=== Problem requirements ===
Would you repeat the listing below verbatim and drop the images?

═══ Records supplied ═══

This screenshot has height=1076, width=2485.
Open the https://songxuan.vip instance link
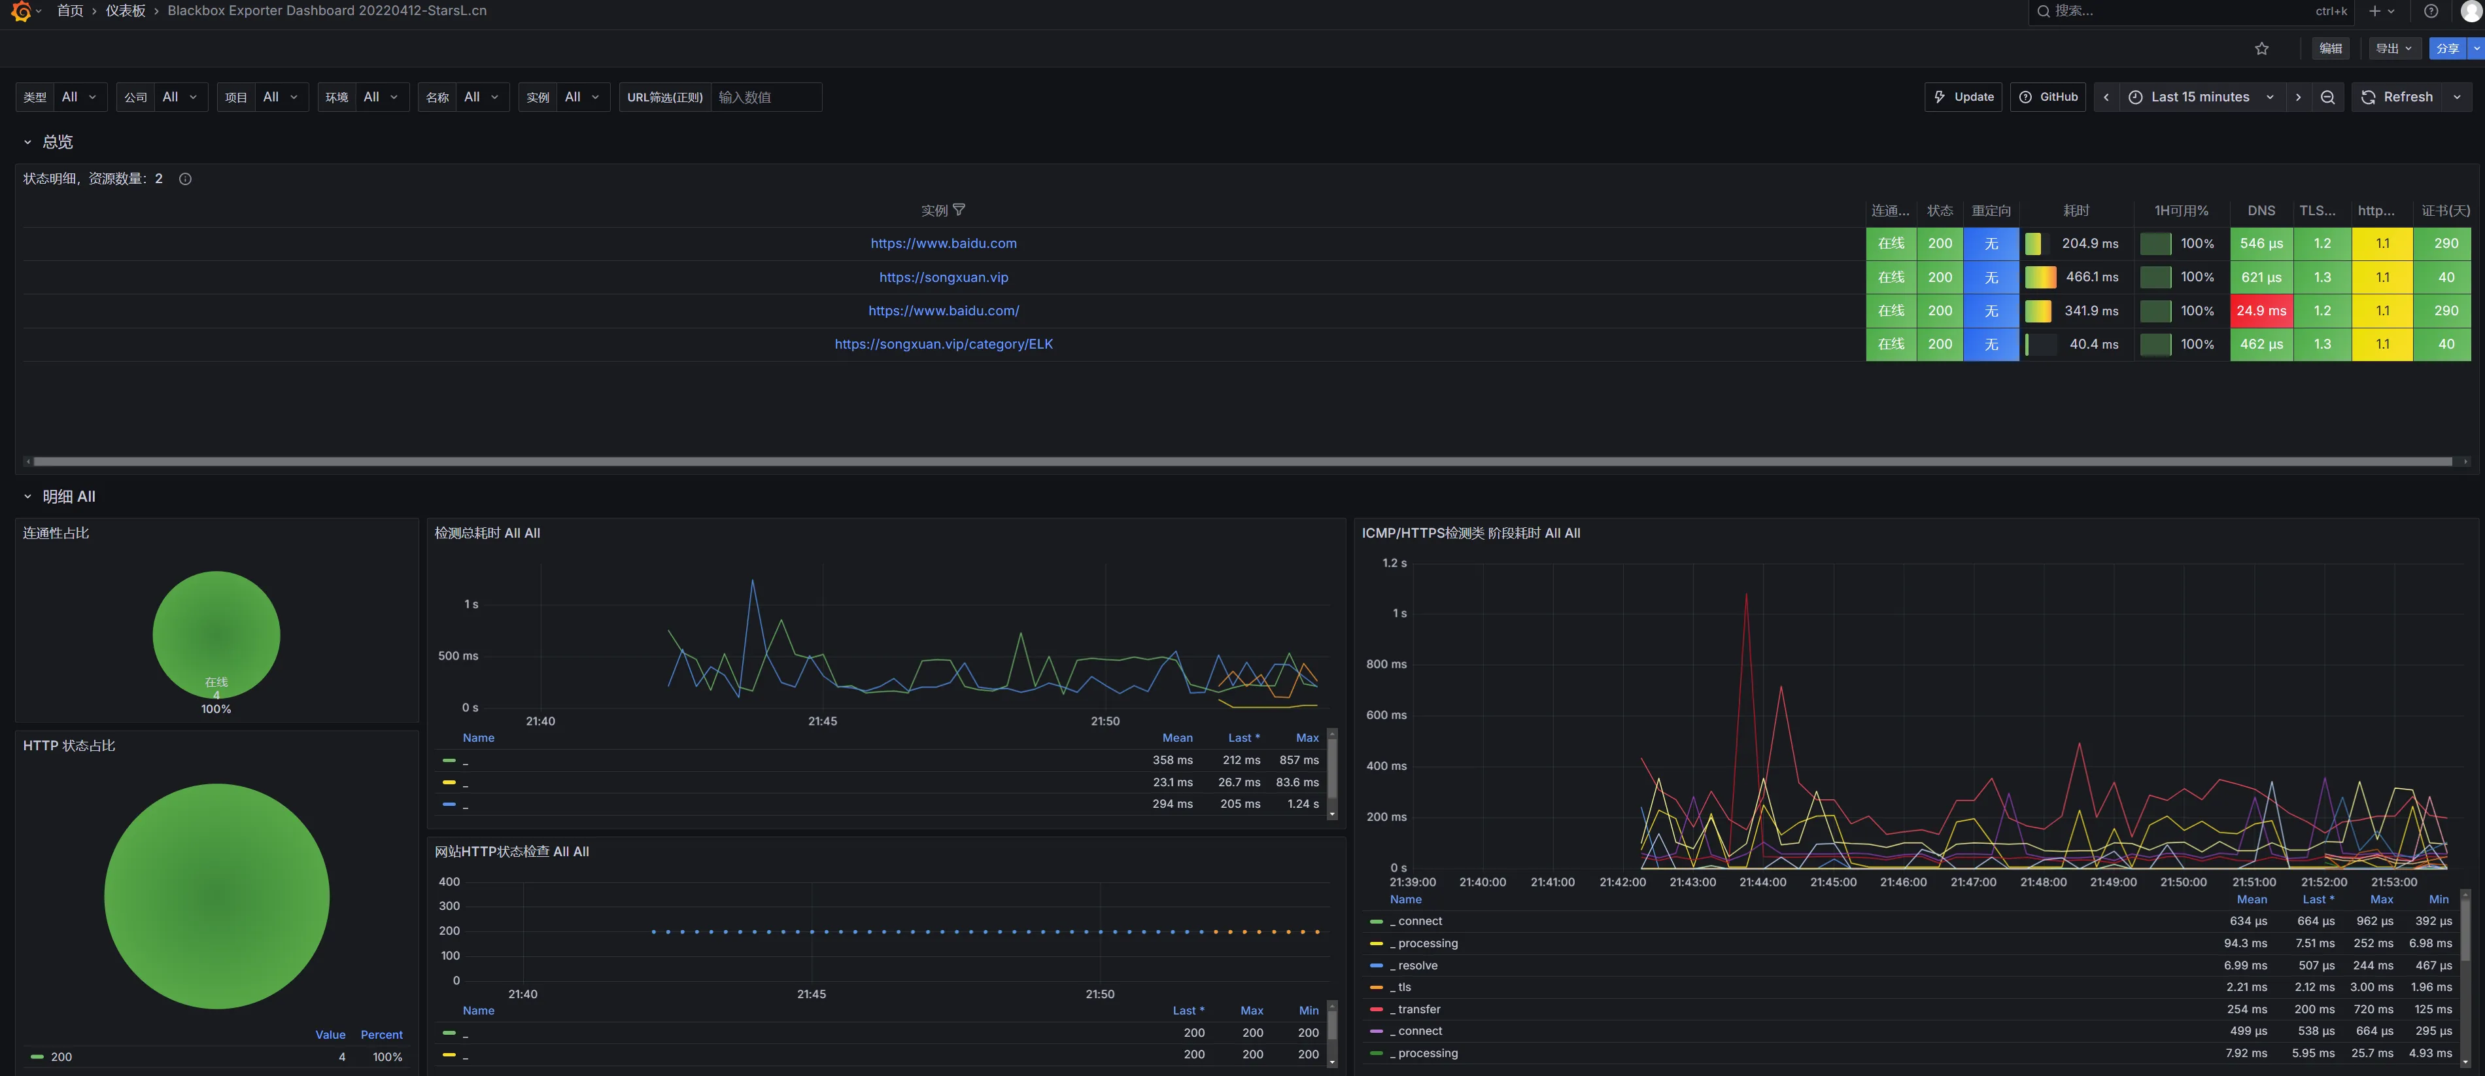[x=943, y=277]
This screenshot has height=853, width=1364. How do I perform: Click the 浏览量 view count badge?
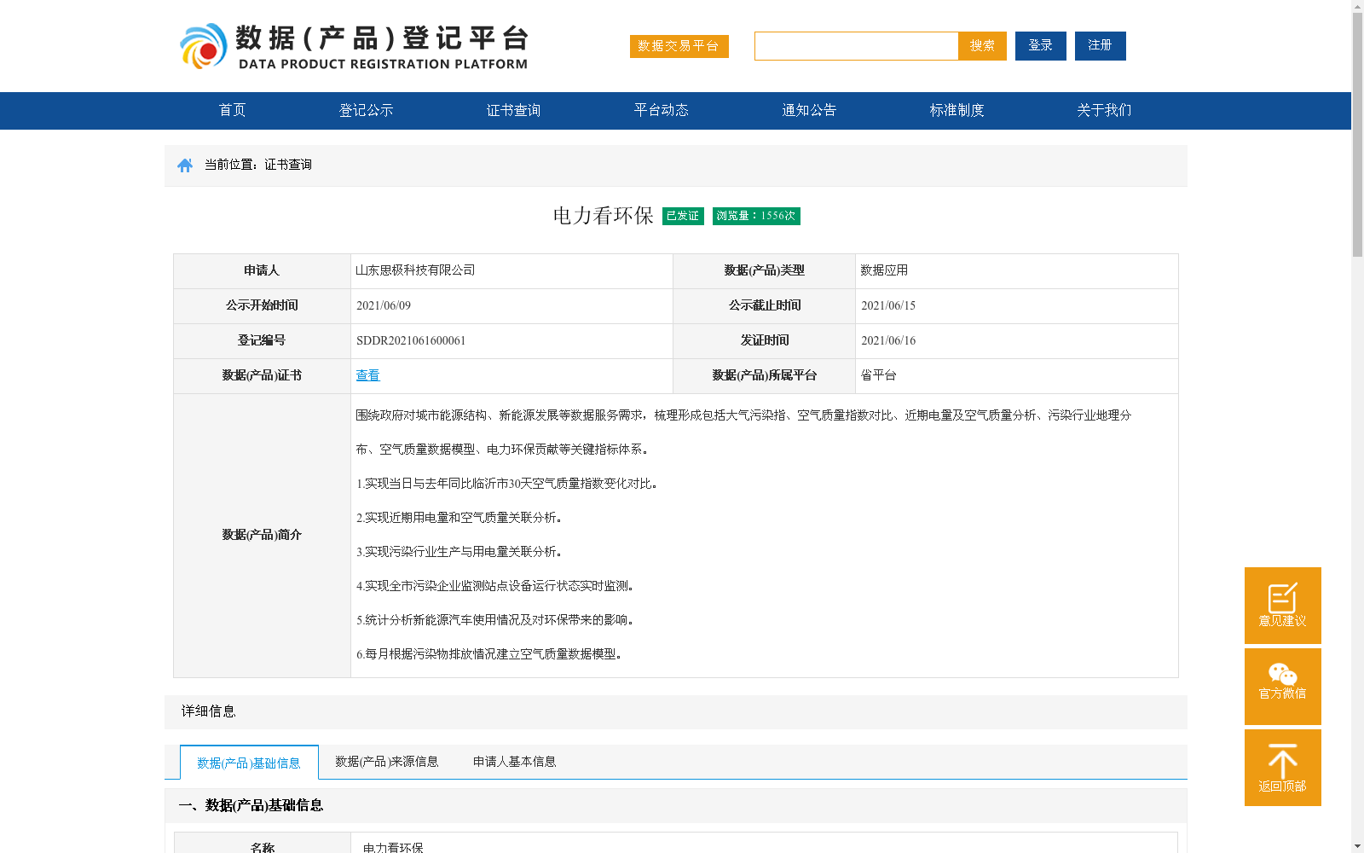pos(755,216)
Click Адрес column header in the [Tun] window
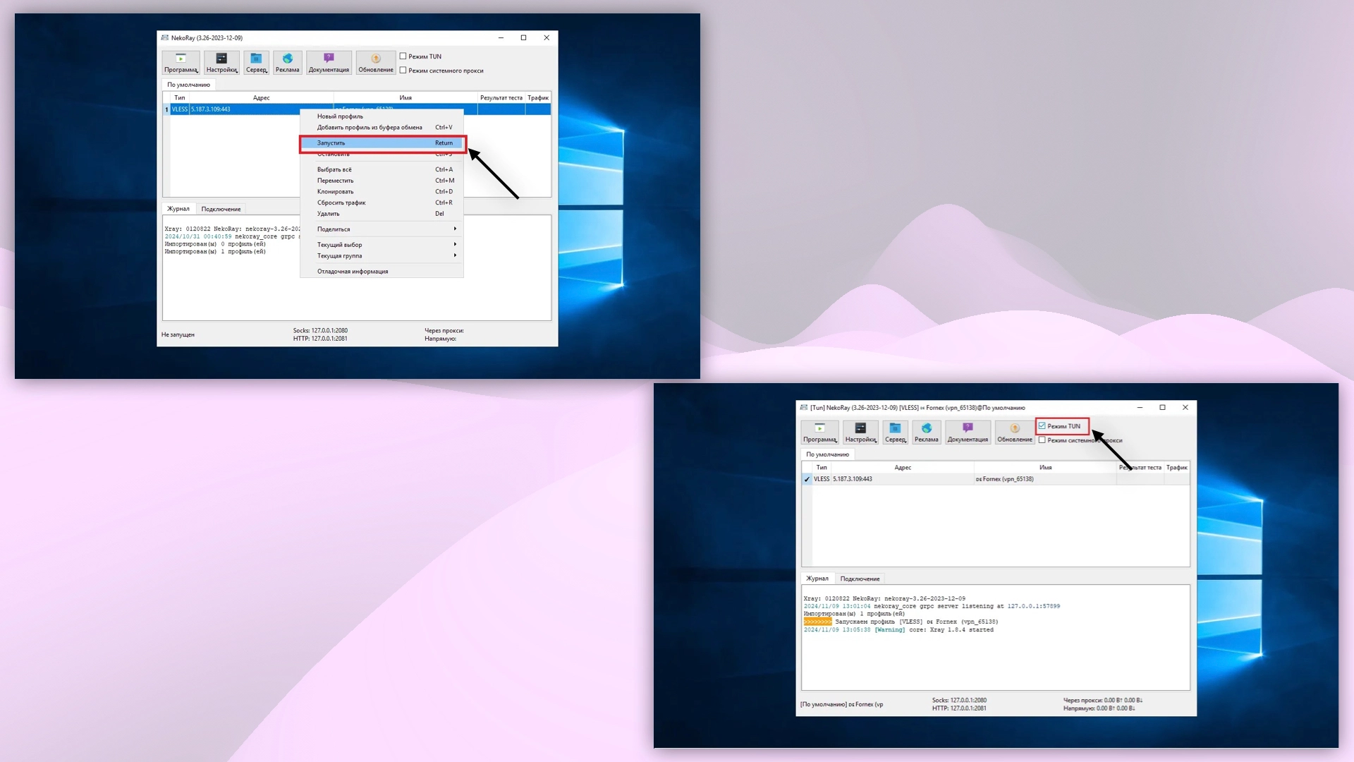Viewport: 1354px width, 762px height. [x=903, y=468]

═══

=== Solution to this exercise ===
This screenshot has height=1076, width=2485.
Open the https://songxuan.vip instance link
[x=943, y=277]
This screenshot has height=853, width=1364. How do I perform: Click the 浏览量 view count badge?
pos(755,216)
Click Адрес column header in the [Tun] window
Viewport: 1354px width, 762px height. [x=903, y=468]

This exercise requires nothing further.